Pour le campement, je me trouve un joli coin en borde d’une rivière qui a le mérite de m’offrir la présence de quelques voisins locaux !
Le réveil se fera sous la pluie, et c’est la première fois que je dois plier bagage par un pareil temps. Rien de bien grave, je vais ensuite au Prudhoe Bay Hotel pour prendre un solide petit-déjeuner avant d’entamer le voyage du retour. Les 115 premiers kilomètres seront accompagnés d’un vilain temps, qui rendent la Dalton particulièrement hostile. Les 56 miles de travaux n’aidant pas, je me tape certaines ornières de 50 centimètres ! Quel changement par rapport à la veille, et c’est pourtant la même piste.

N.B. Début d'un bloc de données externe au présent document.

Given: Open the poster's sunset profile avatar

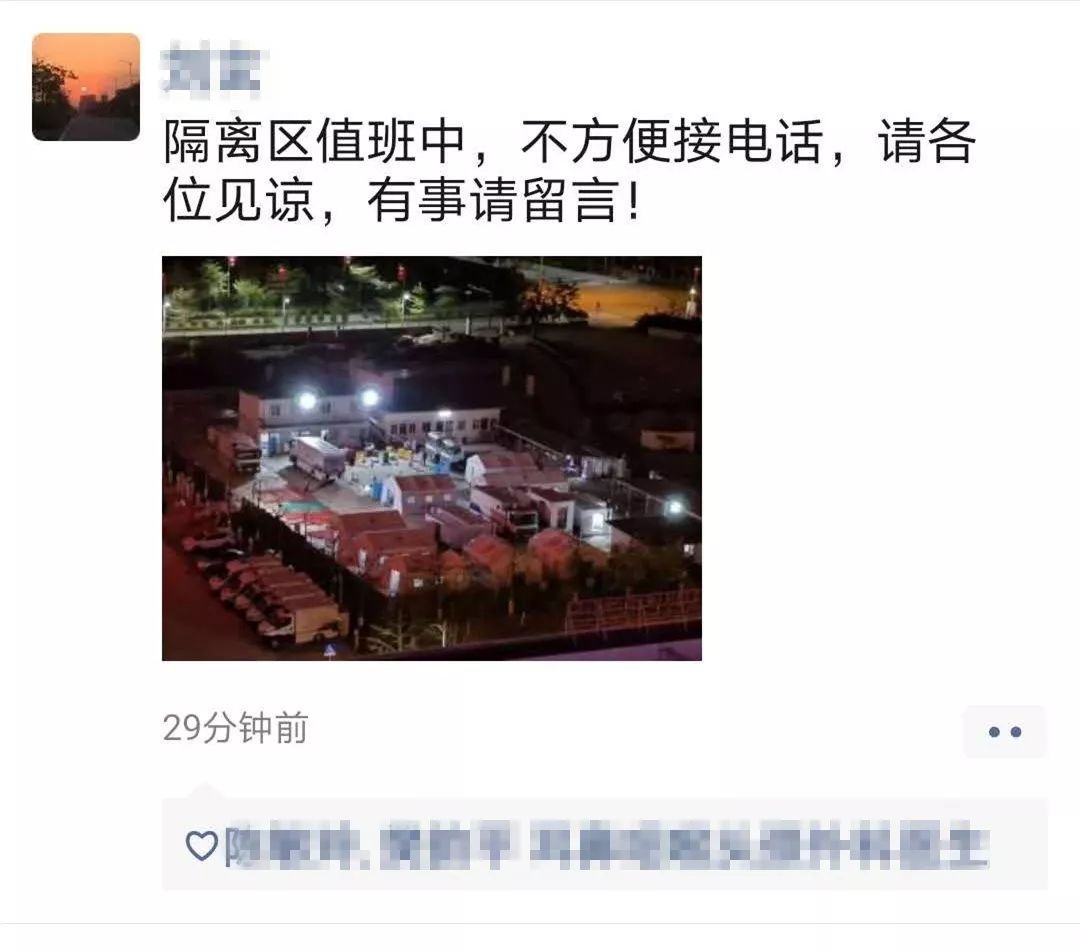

Le dieu de la moto étant avec moi, le temps redevient beau et sec ensuite, ce qui me décide à faire à nouveau toute la piste d’un coup. Je m’arrête de nouveau à Coldfoot pour manger, avec le sourire : à l’aller comme au retour, ma moto n’était même pas sur la réserve après 400 kilomètres de piste. Petite pensée à tous les gros cubes qui ont "besoin" de tous leurs chevaux pour faire la même chose (et pas forcément plus rapidement…), et qui charient moults jerricans histoire de ne pas être bloqués en chemin. Médisances à part, et en discutant avec des confrères bécaneux, il y a pas mal eu de motards qui se sont mis au tas tout au long de la Dalton ces derniers jours. Clavicules cassées et hélicoptères sont des mots qui sont revenus plus d’une fois lors de nos discussions. Courage à vous, chers amis motards blessés.
Arrivé au mile 0 de la Dalton, je fais encore 80 kilomètres afin de rejoindre Fox, puisqu’il n’y a rien avant. Une fois installé au camping, je m’endors rapidement avec un sentiment de plénitude car un de mes rêves moto a été accompli. Je produis de la dopamine à bloc !
Le lendemain, je prends conscience que le premier volet de mon périple se ferme, avec le volet "Gand Nord" désormais achevé. Je prends la route en direction de Tok, ce qui me fait commencer l’Alaska Highway à la hauteur de Delta Junction (son départ ou sa fin, à vrai dire).
Je trouve un peu par hasard le Thompson’s Eagle’s Claw Campground, un camping dédié aux motards et qui comprend notamment un sauna et un atelier pour faire toutes sortes de travaux sur la bécane. Voici l’entrée dudit camping, et pour plus de détail, voici un lien : ThompsonsEaglesClaw.com.
Le jour d’après, je prends la route de la frontière vers le Canada, qui est beaucoup plus empruntée que la Top of the World Highway. Pas de surprise, il s’agit de l’Alaska Highway. Il y a une sacrée colonne de camping-cars devant moi, je fais donc mes sandwiches en attendant mon tour. Le passage de la frontière se fait sans soucis, on me laisse mon flingue anti-ours pour entrer au Canada.
Cette fois-ci, c’est fait, l’Alaska est maintenant derrière moi pour cette année. Je suppose que j’y retournerai bientôt, tellement j’ai adoré.